On a side note, when I installed protobuf, the lib files were in .lib format (object file Library) "not .dll nor .a".

Ah, that's right. ".lib" is another one of those formats. It works just as well. I think it depends on the compiler and whether you choose for static linking (library gets packed into the binary) or dynamic linking (library stays a separate file).

I tried to compile it with Arcus set to OFF, and the generation was completed. As far as I understand, I should find the generated file in the build folder in the CuraEngine path, is that right? What is the expected output file format?

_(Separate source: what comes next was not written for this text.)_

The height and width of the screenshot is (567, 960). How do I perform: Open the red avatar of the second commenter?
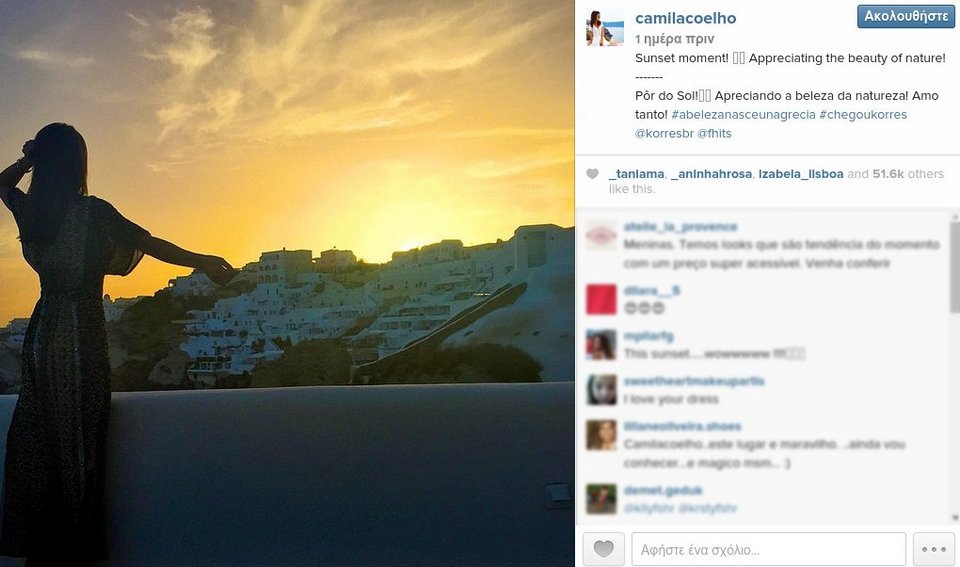tap(601, 299)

So to answer your questions directly, the "generating" should create a Visual Studio project file. If you open this file in Visual Studio and click compile, the end result should be a .exe file in the "where to build" directory, which is CuraEngine that you can run. Running CuraEngine via a command line will give you instructions on how to use it; you basically say where it needs to find a 3D model, where it needs to find settings to slice with, and where it needs to put the resulting g-code.

Even though, in Arcus, this doesn't exist. Any suggestions on what I should do?

So probably, if you didn't go past generating, you haven't actually compiled it yet by opening the Visual Studio project and compiling in there.

When I tried to type the make and make install commands, I got this: 'make' is not recognized as an internal or external command, operable program or batch file. As far as I understand, these are linux commands.

That's right. Below that bit in the readme though there are also instructions on how to build on Windows. They say to use "mingw32-make" there, which are correct instructions for the MinGW compiler. For you that's via the Visual Studio project file again. Though I don't know how well this has all been tested with Visual Studio's compiler.

If you didn't mean to use Visual Studio, then you can go into CMake-GUI's application menu into File -> Delete Cache. The next time you configure you'll be asked to select your generator again. And you'll want to choose MinGW then. After that the result of generating will be Makefiles, and you can compile in a command line by typing "mingw32-make", instead of by going into some Visual Studio project.

ghamrawyk commented 7 years ago

I can't thank you enough, you truly helped me. I hope this little tutorial would be a trigger for something good. Thank you again, I really appreciate the time and effort you put to write all this. Now it's much clearer.